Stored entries
══════════
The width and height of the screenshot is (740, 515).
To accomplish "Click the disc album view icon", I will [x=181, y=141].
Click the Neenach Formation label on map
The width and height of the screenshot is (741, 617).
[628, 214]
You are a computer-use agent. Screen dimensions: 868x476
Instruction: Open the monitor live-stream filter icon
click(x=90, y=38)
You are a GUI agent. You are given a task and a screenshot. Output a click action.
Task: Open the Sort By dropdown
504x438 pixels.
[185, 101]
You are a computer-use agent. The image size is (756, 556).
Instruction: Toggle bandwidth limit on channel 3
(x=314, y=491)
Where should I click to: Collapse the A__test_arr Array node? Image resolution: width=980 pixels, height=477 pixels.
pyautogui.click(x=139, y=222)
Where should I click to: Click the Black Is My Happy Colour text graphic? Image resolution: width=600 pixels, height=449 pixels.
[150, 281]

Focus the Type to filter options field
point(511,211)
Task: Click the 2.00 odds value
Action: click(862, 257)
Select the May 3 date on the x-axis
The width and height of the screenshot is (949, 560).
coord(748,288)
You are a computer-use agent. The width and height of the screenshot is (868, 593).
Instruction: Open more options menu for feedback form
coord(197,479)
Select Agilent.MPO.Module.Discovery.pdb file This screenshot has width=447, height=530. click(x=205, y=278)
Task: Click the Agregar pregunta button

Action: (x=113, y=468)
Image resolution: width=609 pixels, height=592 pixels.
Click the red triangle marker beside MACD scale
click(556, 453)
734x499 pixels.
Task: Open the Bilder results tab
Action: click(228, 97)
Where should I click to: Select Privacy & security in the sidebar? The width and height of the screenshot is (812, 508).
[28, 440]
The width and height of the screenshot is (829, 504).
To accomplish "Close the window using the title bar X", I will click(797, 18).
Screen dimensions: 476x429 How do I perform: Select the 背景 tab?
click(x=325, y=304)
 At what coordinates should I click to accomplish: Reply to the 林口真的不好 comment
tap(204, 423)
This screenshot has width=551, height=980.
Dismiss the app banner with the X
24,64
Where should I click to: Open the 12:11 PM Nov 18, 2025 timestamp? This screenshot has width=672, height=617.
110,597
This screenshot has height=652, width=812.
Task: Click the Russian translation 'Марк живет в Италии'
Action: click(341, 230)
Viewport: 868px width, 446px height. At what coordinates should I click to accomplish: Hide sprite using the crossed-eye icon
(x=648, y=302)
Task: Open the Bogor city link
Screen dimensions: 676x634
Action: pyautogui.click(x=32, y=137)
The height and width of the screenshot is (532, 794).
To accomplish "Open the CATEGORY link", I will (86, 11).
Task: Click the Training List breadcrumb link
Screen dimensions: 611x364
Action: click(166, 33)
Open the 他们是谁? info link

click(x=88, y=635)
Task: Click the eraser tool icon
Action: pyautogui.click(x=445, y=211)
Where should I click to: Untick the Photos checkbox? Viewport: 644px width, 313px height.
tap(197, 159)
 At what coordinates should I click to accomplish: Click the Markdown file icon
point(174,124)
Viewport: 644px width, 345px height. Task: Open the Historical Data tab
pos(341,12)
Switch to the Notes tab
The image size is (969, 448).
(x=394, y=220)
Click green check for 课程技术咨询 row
══════════
Each record above, from first to last, should be written out again exactly.

The width and height of the screenshot is (740, 515).
To accomplish "Click the disc album view icon", I will [x=181, y=141].
Click the Neenach Formation label on map
The width and height of the screenshot is (741, 617).
[628, 214]
You are a computer-use agent. Screen dimensions: 868x476
Instruction: Open the monitor live-stream filter icon
click(x=90, y=38)
You are a GUI agent. You are given a task and a screenshot. Output a click action.
Task: Open the Sort By dropdown
504x438 pixels.
[185, 101]
You are a computer-use agent. The image size is (756, 556).
Instruction: Toggle bandwidth limit on channel 3
(x=314, y=491)
Where should I click to: Collapse the A__test_arr Array node? Image resolution: width=980 pixels, height=477 pixels.
pyautogui.click(x=139, y=222)
Where should I click to: Click the Black Is My Happy Colour text graphic? Image resolution: width=600 pixels, height=449 pixels.
[150, 281]

Focus the Type to filter options field
point(511,211)
Task: Click the 2.00 odds value
Action: click(862, 257)
Select the May 3 date on the x-axis
The width and height of the screenshot is (949, 560).
coord(748,288)
You are a computer-use agent. The width and height of the screenshot is (868, 593).
Instruction: Open more options menu for feedback form
coord(197,479)
Select Agilent.MPO.Module.Discovery.pdb file This screenshot has width=447, height=530. click(x=205, y=278)
Task: Click the Agregar pregunta button

Action: (x=113, y=468)
Image resolution: width=609 pixels, height=592 pixels.
Click the red triangle marker beside MACD scale
click(556, 453)
734x499 pixels.
Task: Open the Bilder results tab
Action: click(228, 97)
Where should I click to: Select Privacy & security in the sidebar? The width and height of the screenshot is (812, 508).
[28, 440]
The width and height of the screenshot is (829, 504).
To accomplish "Close the window using the title bar X", I will click(797, 18).
Screen dimensions: 476x429 How do I perform: Select the 背景 tab?
click(x=325, y=304)
 At what coordinates should I click to accomplish: Reply to the 林口真的不好 comment
tap(204, 423)
This screenshot has width=551, height=980.
Dismiss the app banner with the X
24,64
Where should I click to: Open the 12:11 PM Nov 18, 2025 timestamp? This screenshot has width=672, height=617.
110,597
This screenshot has height=652, width=812.
Task: Click the Russian translation 'Марк живет в Италии'
Action: click(341, 230)
Viewport: 868px width, 446px height. At what coordinates should I click to accomplish: Hide sprite using the crossed-eye icon
(x=648, y=302)
Task: Open the Bogor city link
Screen dimensions: 676x634
Action: pyautogui.click(x=32, y=137)
The height and width of the screenshot is (532, 794).
To accomplish "Open the CATEGORY link", I will (86, 11).
Task: Click the Training List breadcrumb link
Screen dimensions: 611x364
Action: click(166, 33)
Open the 他们是谁? info link

click(x=88, y=635)
Task: Click the eraser tool icon
Action: pyautogui.click(x=445, y=211)
Where should I click to: Untick the Photos checkbox? Viewport: 644px width, 313px height.
tap(197, 159)
 At what coordinates should I click to accomplish: Click the Markdown file icon
point(174,124)
Viewport: 644px width, 345px height. Task: Open the Historical Data tab
pos(341,12)
Switch to the Notes tab
The image size is (969, 448).
(x=394, y=220)
Click green check for 课程技术咨询 row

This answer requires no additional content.